EXERCISE DIRECTIONS = Retype the whole listing that follows, with nothing added or left out.

RECORDS SUPPLIED =

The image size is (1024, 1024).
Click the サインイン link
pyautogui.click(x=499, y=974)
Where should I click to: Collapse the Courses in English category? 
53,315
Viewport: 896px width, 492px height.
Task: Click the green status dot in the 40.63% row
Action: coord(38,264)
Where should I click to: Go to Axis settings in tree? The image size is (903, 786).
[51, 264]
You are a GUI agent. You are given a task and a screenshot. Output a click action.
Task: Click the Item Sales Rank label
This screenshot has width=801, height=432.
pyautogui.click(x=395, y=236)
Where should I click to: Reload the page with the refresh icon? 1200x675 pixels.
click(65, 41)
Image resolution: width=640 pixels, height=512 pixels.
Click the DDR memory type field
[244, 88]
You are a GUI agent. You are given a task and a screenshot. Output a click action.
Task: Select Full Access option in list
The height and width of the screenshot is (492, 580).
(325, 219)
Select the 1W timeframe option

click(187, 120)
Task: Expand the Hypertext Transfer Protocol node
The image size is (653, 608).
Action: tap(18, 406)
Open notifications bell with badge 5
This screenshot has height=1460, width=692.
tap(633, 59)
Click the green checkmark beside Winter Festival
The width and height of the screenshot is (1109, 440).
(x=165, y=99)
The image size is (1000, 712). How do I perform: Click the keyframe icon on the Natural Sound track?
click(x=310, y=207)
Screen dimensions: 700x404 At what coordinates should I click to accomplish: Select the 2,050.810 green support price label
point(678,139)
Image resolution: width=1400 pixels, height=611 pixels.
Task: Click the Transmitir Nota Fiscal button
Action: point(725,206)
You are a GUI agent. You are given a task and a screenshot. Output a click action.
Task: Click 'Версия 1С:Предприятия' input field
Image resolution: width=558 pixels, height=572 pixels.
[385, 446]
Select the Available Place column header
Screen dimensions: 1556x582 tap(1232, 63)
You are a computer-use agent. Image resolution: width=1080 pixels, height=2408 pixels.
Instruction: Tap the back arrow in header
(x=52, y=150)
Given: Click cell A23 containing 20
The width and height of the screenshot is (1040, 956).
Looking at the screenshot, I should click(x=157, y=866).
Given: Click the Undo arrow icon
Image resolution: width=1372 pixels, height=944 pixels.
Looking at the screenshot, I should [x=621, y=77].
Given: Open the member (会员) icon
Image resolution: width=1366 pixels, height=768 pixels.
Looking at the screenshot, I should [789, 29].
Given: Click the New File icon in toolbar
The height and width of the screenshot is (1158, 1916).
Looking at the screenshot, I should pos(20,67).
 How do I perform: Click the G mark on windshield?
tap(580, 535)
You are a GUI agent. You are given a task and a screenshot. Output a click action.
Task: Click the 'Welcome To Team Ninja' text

SOLUTION FOR THIS EXERCISE =
The image size is (1024, 1024).
Click the サインイン link
pyautogui.click(x=499, y=974)
Where should I click to: Collapse the Courses in English category? 
53,315
Viewport: 896px width, 492px height.
Task: Click the green status dot in the 40.63% row
Action: coord(38,264)
Where should I click to: Go to Axis settings in tree? The image size is (903, 786).
[51, 264]
You are a GUI agent. You are given a task and a screenshot. Output a click action.
Task: Click the Item Sales Rank label
This screenshot has width=801, height=432.
pyautogui.click(x=395, y=236)
Where should I click to: Reload the page with the refresh icon? 1200x675 pixels.
click(65, 41)
Image resolution: width=640 pixels, height=512 pixels.
Click the DDR memory type field
[244, 88]
You are a GUI agent. You are given a task and a screenshot. Output a click action.
Task: Select Full Access option in list
The height and width of the screenshot is (492, 580).
(325, 219)
Select the 1W timeframe option

click(187, 120)
Task: Expand the Hypertext Transfer Protocol node
The image size is (653, 608).
Action: tap(18, 406)
Open notifications bell with badge 5
This screenshot has height=1460, width=692.
tap(633, 59)
Click the green checkmark beside Winter Festival
The width and height of the screenshot is (1109, 440).
(x=165, y=99)
The image size is (1000, 712). How do I perform: Click the keyframe icon on the Natural Sound track?
click(x=310, y=207)
Screen dimensions: 700x404 At what coordinates should I click to accomplish: Select the 2,050.810 green support price label
point(678,139)
Image resolution: width=1400 pixels, height=611 pixels.
Task: Click the Transmitir Nota Fiscal button
Action: point(725,206)
You are a GUI agent. You are given a task and a screenshot. Output a click action.
Task: Click 'Версия 1С:Предприятия' input field
Image resolution: width=558 pixels, height=572 pixels.
[385, 446]
Select the Available Place column header
Screen dimensions: 1556x582 tap(1232, 63)
You are a computer-use agent. Image resolution: width=1080 pixels, height=2408 pixels.
Instruction: Tap the back arrow in header
(x=52, y=150)
Given: Click cell A23 containing 20
The width and height of the screenshot is (1040, 956).
Looking at the screenshot, I should click(x=157, y=866).
Given: Click the Undo arrow icon
Image resolution: width=1372 pixels, height=944 pixels.
Looking at the screenshot, I should [x=621, y=77].
Given: Open the member (会员) icon
Image resolution: width=1366 pixels, height=768 pixels.
Looking at the screenshot, I should [789, 29].
Given: Click the New File icon in toolbar
The height and width of the screenshot is (1158, 1916).
Looking at the screenshot, I should pos(20,67).
 How do I perform: Click the G mark on windshield?
tap(580, 535)
You are a GUI agent. You are given a task and a screenshot. Output a click action.
Task: Click the 'Welcome To Team Ninja' text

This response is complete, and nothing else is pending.